今は、ただ哀しみの中で2016年09月09日 13時07分19秒

★本当に有難うございました。

 こうして我と母と、そして父との親子三人での、物ごころついてから半世紀以上、約60年にも及ぶ物語は、昨日明け方、母の死によって突然終わりを告げた。
 改めて今、当ブログの読み手の方々、及び友人知人の皆さんに、まずこの場を借りて心から御礼申したい。今は、ただ哀しみの中で、明日の告別式を静かに待っている我が家である。

 どんなことにも終わりは来るし、いつまでも続くものはないとわかってはいたが、あまりにも毎年同じように、正月が来て春が来て、夏が、そして秋が、そしてクリスマスを迎えて一年が過ぎるのが当たり前だと思っていた。
 そしてそんなルーティンがいつまで続くのかと危ぶむ気持ちはあったが、これまではずっとそれを淡々と繰り返して来れた。そして今年も何とかそれは続くことを期待していた。
 しかしモノゴトにはいつかは終わりが来る。母は癌を病み、それが進行し続けてついに余命いくばくもないと医師から宣告受けた。それでも我は、何とか我が手で母を生き永らえさせられると信じていた。
 母もまた我が家で最後を送ることを望みつつ、毎日癌を克服することを願いけんめいに生きて来た。
 が、そうした願いはかなわずついに昨日明け方に、我にとってはある意味突然、まったく想定していない形で終わりが来てしまった。
 繰り返しになるけれど、どうしてもっと優しく丁寧に、慎重に瀕死の病人だったのだから手厚く看護しなかったのかと今その最後のときを思い返してはただ悔やんでいる。
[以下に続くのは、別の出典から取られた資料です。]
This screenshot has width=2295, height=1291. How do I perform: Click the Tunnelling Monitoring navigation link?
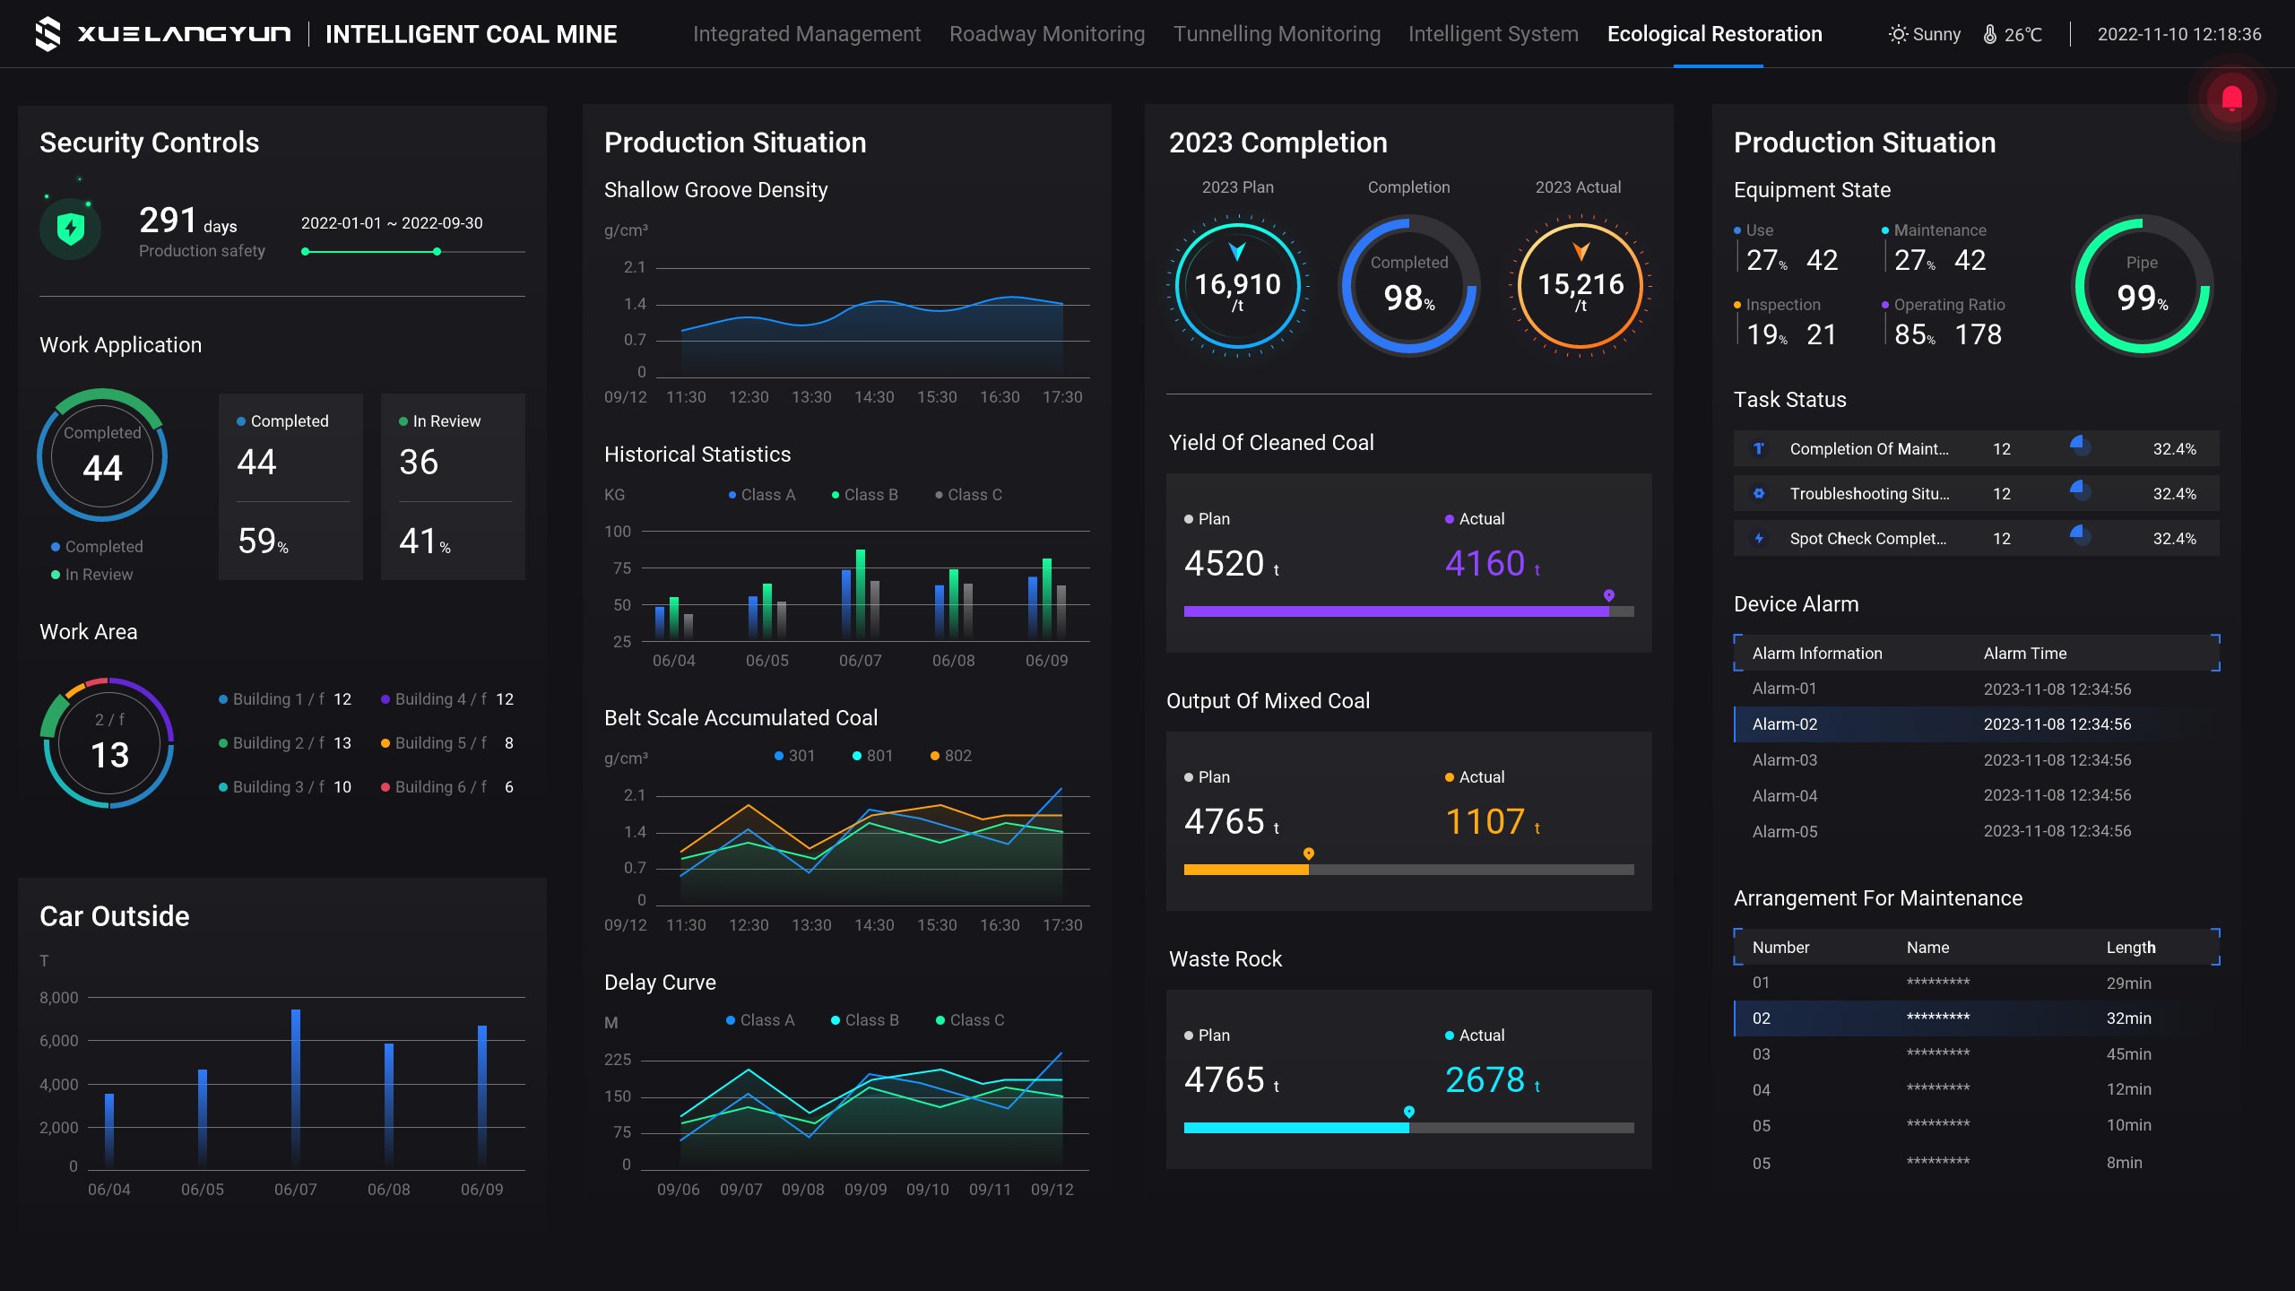coord(1277,33)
 むろんいつかは間違いなく死んでいく人であった。しかし、意識も最期の数分前まであったし、そんな頭がクリアーな人はまだまだ死なないものと信じ切っていた。だからけっこうぞんざいに、元気な頃と同じようにオムツ交換の時などは扱っていた。母もあんな体でしっかりと足を踏ん張り、腰を浮かせて我が作業しやすいよう協力してくれたのだった。
 今そのことを思うと、本当に最後の最後まで有難いことであったと思う。どこにそんな気力があったのか。

 結局、最後の日は、そうした一日で昼夜を問わず10数回にも及ぶ紙オムツの交換で疲弊して、体力気力共に尽きて飲んだ水にむせて呼吸困難となって死んでしまったのだ。
 また我もほとんど眠っていなく、健康な者でも疲労困憊しふらふらでつい愚痴も出てしまった。母としても我の身体を思い旅立ちを決意したのかもしれない。

 でもいくら悔やんでも嘆いても逝った人は帰らない。まだ母はいつもと変わらず玄関わきの部屋で、介護ベッドに眠っている。でももう明日朝には棺に移し替えられて告別式会場に運ばれて、式が終われば立川の火葬場で焼かれて骨となってしまう。
 今でも母がもう生きていないこと、この世にいないことが信じられない。しかし、これからは母のいないまま父と二人だけの新しい人生を送らねばならない。果たしてそれは可能なのか。

 どうか天国の母よ、我の行く末をいつものように微笑みをもって見守っていてください。そして、我もまた善行を積んで天国に行けたらばもう一度皆で旅行や温泉、山梨に行ったりクリスマスパーティをやろう。

 どうか見守っていてください。この弱い息子を助けてください。母はいつでも我の中にいる。我と共にずっとこれからも生きている。だけどもう一度声を聞きたいし、好きな音楽を一緒に唄いたい。あれこれあっことを話したい。何度でもオムツ交換をやさしくやってあげる。入れ歯も洗うしあの痩せて手足だけむくんだ体をさすってもう一度抱きしめたい。

 多くの方々から励ましのコメントやメール頂きました。ほんとうに有難うございました。天国の母と共に心から感謝いたします。
 どうか明日の告別式が滞りなく終わりますように。我が冷静に持ちこたえられますように。

コメント

_ モジロー ― 2016/09/11 22時50分08秒

☆マスダさん、ほんとうにお気の毒なことでした。しかし母上は自宅で永眠されてしあわせです。わが母は施設に入り、そこから出るときは亡くなったときです。母上を最期まで看取られたことは善いことです。家族の看取りこそたいせつなことです。どうかご自分を責めないように。